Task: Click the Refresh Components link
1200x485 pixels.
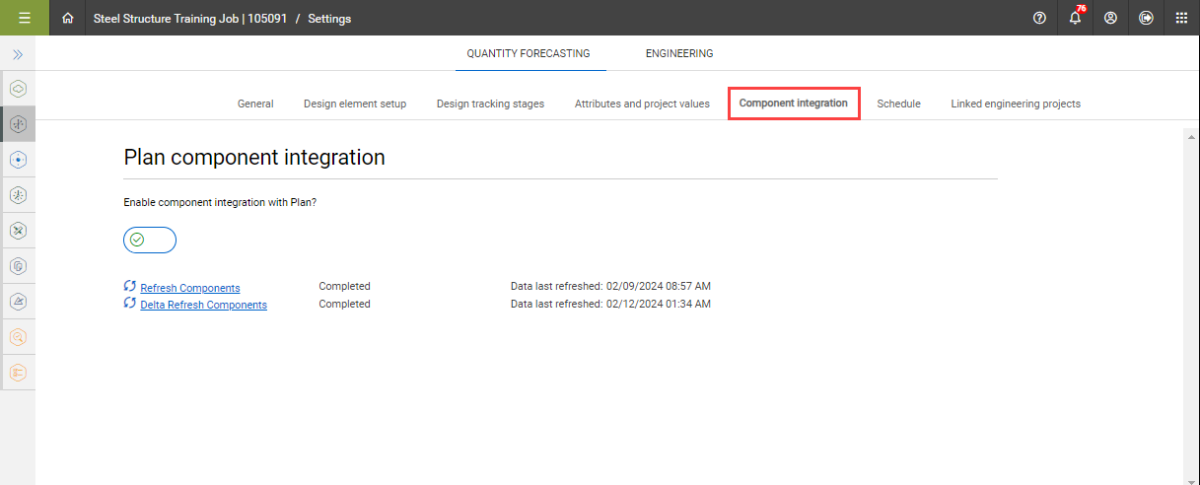Action: click(190, 288)
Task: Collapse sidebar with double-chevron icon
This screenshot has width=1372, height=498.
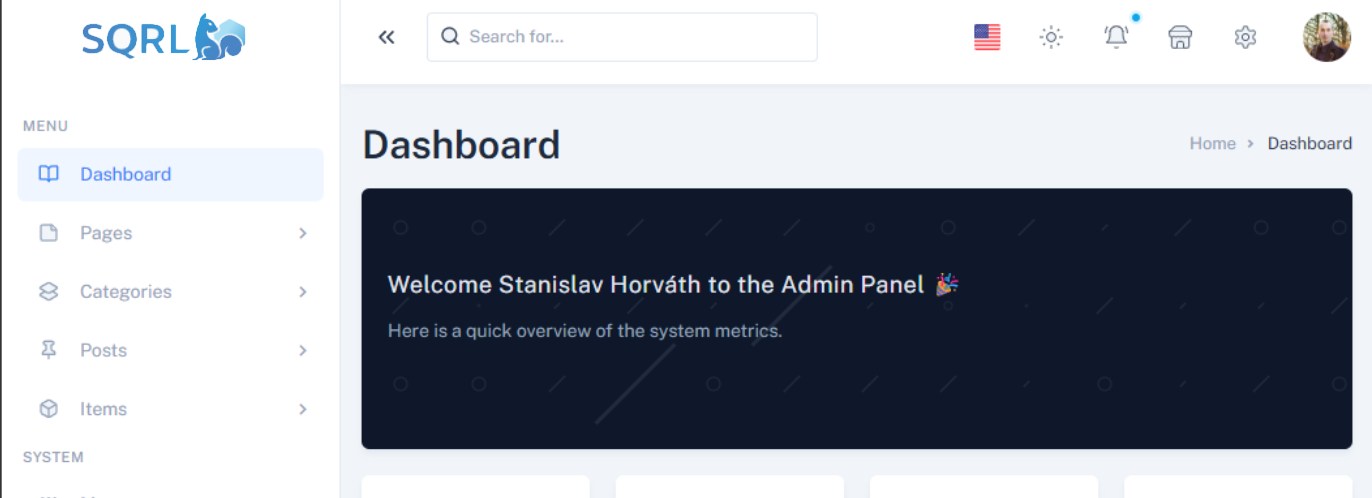Action: tap(387, 37)
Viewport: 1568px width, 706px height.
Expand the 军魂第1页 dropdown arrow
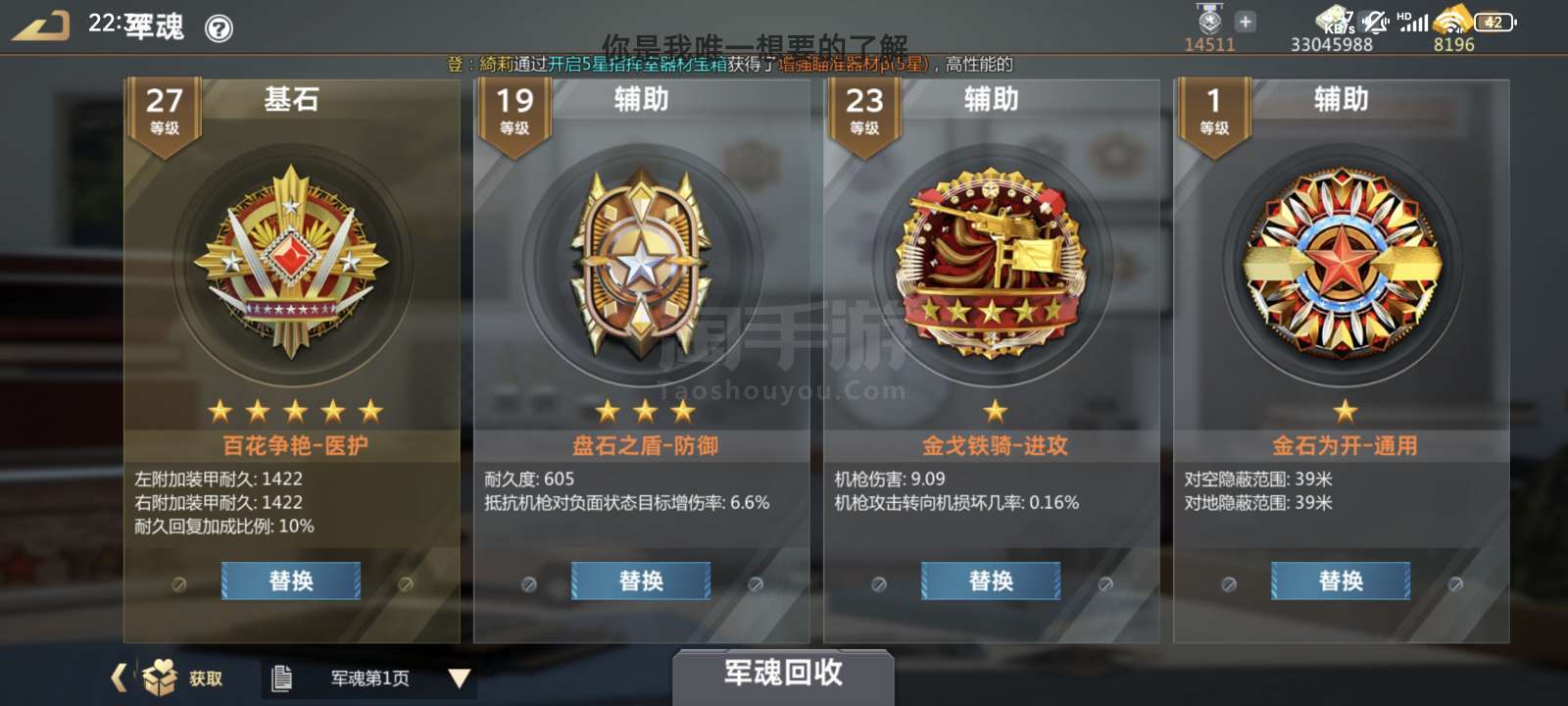[x=459, y=679]
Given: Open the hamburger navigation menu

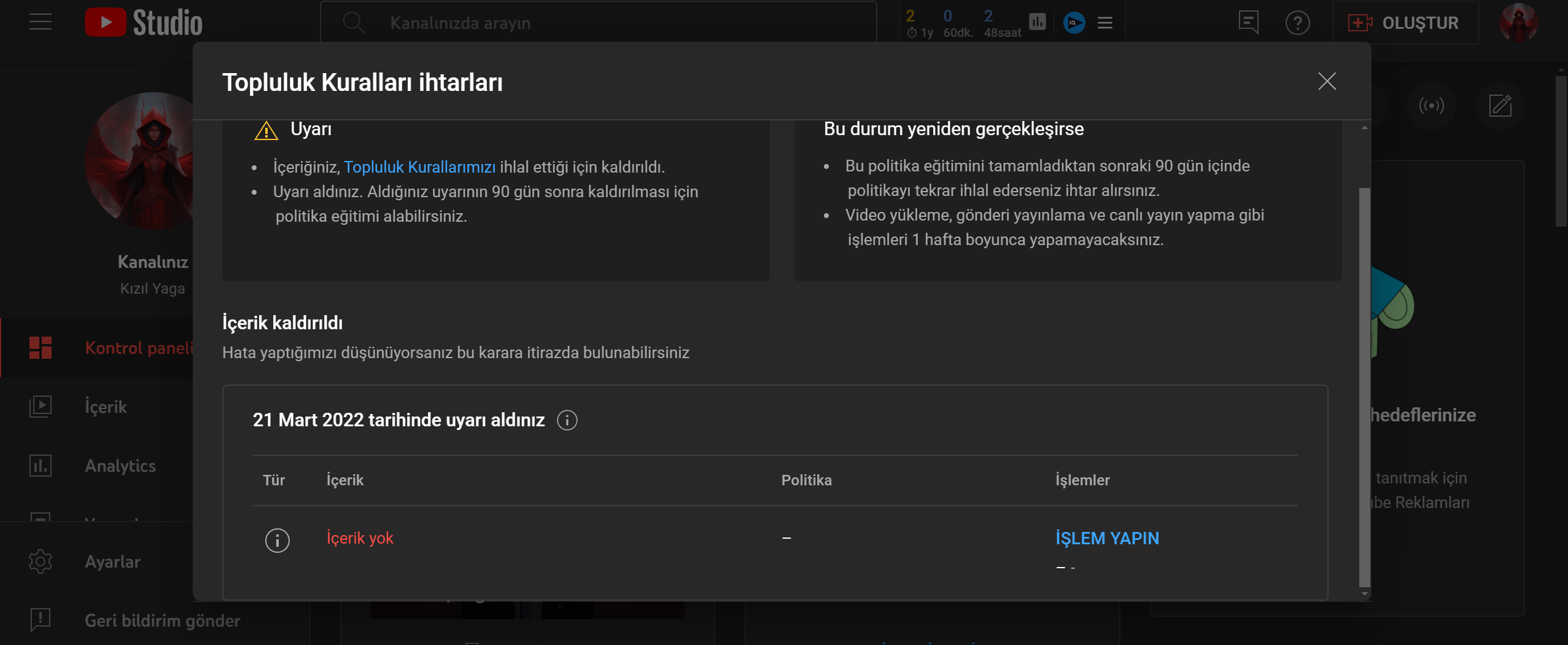Looking at the screenshot, I should [x=41, y=22].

---*---

(Task) Repeat the listing in full and exactly. Do not include any images.

(Task result)
Task: Click the Refresh Components link
1200x485 pixels.
Action: click(190, 288)
Task: Collapse sidebar with double-chevron icon
This screenshot has width=1372, height=498.
Action: tap(387, 37)
Viewport: 1568px width, 706px height.
Expand the 军魂第1页 dropdown arrow
[x=459, y=679]
Given: Open the hamburger navigation menu

Looking at the screenshot, I should [x=41, y=22].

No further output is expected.